At the prom, both of them have a good time. The brother is glad that his sister talked him into taking her. Then, while he’s standing at the punch bowl, his sister comes up to him again.

“Hey, brother, let’s dance. ”

He looks around to make sure that nobody heard her. “Look, Sis, this is the Senior Prom, okay? I’m not going to dance with my own sister at the prom, okay?”

“Don’t be so shy. Look, Jimmy Elder is dancing with his cousin. So why can’t you dance with your sister?”

“Oh . . . all right. ”

So they dance, a slow number. The rest of the prom passes by and after a while it’s over and time to go. Both of them have had a good time.

In the car, with the brother at the wheel, the sister looks over at him and says, “Let’s not go straight home.”

He gives her a curious look and says, “What are we going to do instead?”

“Oh, I don’t know. Just drive around.”

He agrees, and after they have driven around a while, out in the country, she looks over at him again and says “Want to find some place to park?”

“Hell,” he says, “are you crazy? You’re my sister, I’m not going parking with you!”

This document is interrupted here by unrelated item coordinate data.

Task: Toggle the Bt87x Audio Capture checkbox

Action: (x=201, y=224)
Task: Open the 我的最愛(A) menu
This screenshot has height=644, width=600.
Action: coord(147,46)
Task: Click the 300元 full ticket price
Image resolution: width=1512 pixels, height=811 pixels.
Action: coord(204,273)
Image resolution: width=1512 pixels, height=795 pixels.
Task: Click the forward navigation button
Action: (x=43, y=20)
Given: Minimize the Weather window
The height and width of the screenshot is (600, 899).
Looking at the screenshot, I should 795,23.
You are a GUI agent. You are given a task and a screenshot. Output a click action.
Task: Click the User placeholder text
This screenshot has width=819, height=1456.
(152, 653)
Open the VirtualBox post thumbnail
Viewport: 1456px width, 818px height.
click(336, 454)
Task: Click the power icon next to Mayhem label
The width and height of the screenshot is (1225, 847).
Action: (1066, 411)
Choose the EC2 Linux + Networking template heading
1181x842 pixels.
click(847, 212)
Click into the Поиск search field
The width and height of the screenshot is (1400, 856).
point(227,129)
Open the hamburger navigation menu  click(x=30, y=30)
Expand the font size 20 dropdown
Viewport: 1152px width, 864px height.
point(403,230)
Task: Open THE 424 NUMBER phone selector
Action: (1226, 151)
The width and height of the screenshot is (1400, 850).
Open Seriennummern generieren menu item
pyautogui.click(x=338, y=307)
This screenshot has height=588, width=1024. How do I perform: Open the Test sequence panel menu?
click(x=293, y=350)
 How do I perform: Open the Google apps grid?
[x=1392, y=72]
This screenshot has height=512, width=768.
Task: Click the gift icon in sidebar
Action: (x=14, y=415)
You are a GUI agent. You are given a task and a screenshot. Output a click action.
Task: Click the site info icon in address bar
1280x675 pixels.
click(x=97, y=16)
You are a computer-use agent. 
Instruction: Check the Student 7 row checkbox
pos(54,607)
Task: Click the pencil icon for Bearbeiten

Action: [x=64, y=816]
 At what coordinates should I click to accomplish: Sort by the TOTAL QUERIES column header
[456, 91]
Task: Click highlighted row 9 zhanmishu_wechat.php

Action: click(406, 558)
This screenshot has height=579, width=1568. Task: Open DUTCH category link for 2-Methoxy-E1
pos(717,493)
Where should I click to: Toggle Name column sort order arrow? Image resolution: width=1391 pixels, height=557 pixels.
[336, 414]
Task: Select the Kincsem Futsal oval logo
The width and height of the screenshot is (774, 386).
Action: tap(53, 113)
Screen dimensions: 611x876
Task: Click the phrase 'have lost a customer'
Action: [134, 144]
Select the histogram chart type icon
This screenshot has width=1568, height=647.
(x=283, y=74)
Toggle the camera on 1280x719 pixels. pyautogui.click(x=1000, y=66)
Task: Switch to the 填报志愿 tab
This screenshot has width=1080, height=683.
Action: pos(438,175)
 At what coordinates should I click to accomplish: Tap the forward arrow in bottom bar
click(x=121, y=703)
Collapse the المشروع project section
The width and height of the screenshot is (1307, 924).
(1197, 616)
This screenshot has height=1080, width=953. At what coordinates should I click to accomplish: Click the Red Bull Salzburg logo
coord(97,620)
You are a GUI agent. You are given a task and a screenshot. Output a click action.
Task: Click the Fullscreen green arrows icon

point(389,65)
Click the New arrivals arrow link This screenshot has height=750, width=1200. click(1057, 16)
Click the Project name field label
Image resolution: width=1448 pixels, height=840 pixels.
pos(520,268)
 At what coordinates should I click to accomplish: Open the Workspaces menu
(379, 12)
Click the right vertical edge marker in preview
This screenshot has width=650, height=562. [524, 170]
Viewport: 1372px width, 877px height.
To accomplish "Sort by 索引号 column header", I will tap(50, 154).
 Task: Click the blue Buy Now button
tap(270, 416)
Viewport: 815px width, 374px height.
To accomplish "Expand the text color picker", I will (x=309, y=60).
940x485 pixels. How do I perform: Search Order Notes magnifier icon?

“Who said anything about ‘going parking’? Let’s just pull over somewhere and talk for a while, okay? It’s been a busy year for both of us– how long has it been since we’ve had a chance to talk to each other?”

So she finally talks her brother into pulling the car over on a secluded back road, and after a few minutes of idle talk, she looks over at him again.

“Hey . . . ” she says.

“What?”

“Why don’t you kiss me?”

“You’ve been suggesting a lot of weird things lately, you know that? I’m not going to kiss you, you’re my sister! “And he reached for the ignition switch to start the car.

She reached out and took his hand. “I know I’m your sister. You’ve mentioned that a lot lately. And you’re my brother. And don’t we love each other? Why shouldn’t we kiss if we feel like it?” She kissed him on the cheek and he kissed her back. After a few minutes of kissing, she whispered in his ear, “Come on. Let’s do it.”

“Do what,” said her brother, but he had a good idea of what his sister had in mind.

“You know what,” his sister replied.

“I can’t do that with you, you’re my. . . ” His voice trailed off.

While he was on top of her, his sister murmured, “You know, you’re a lot lighter than Dad.”

“I know,” said her brother. “Mom told me.”